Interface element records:
=-=-=-=-=
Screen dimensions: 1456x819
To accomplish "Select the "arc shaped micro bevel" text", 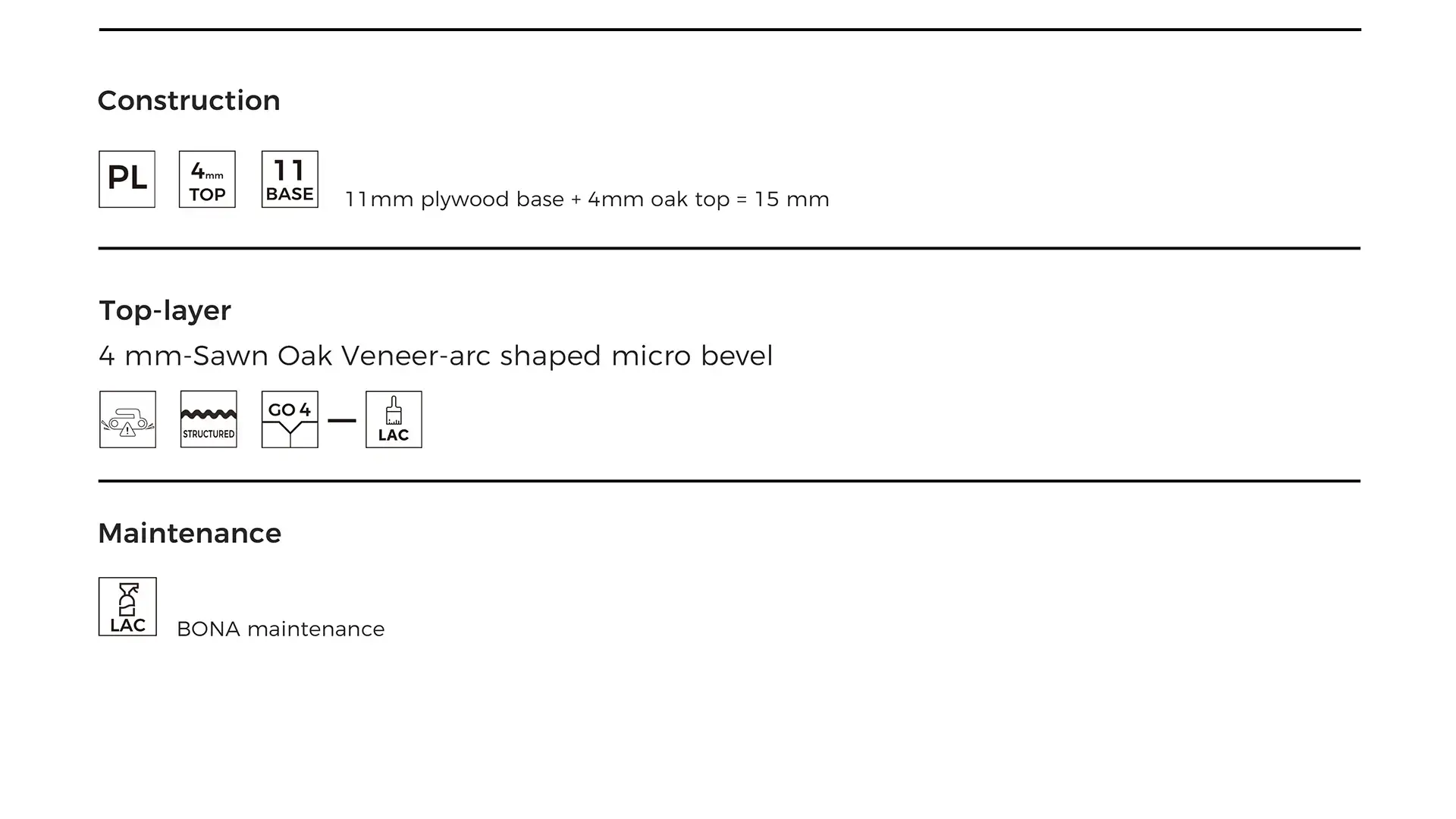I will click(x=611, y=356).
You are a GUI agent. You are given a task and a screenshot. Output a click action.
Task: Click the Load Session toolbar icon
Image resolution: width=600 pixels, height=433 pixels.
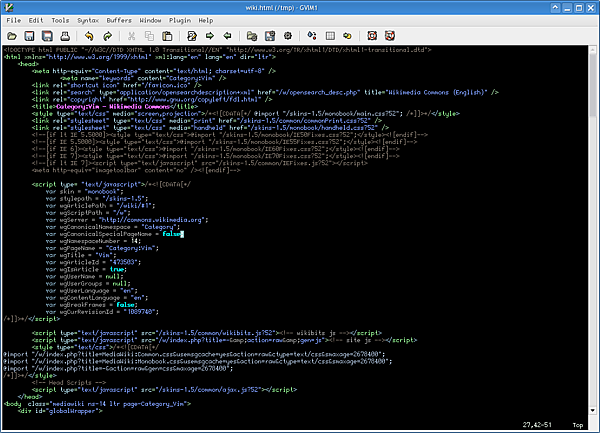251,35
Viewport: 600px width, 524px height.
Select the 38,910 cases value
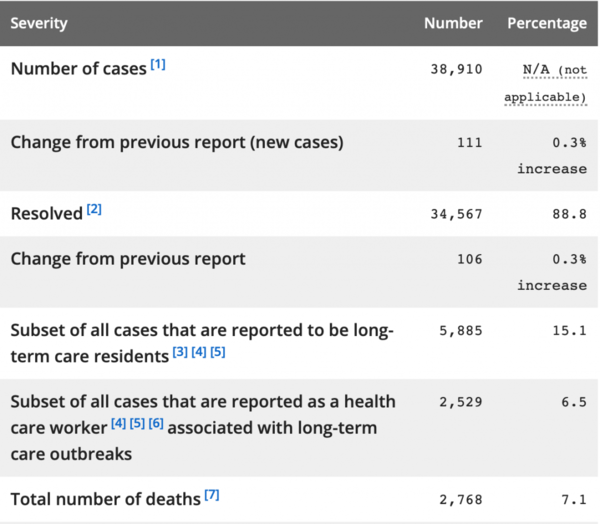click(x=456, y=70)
=-=-=-=-=
• [Work to be completed] Rescale the listing from the line containing "Viewport: 600px width, 524px height." through its final line by reproducing every line, requests included, with each coordinate in the answers multiplied by 1.6 and rounded to a whole number, halves rounding up. Leave the pictures out.

• [Output for this exercise]
Viewport: 600px width, 524px height.
Select the 38,910 cases value
click(x=730, y=112)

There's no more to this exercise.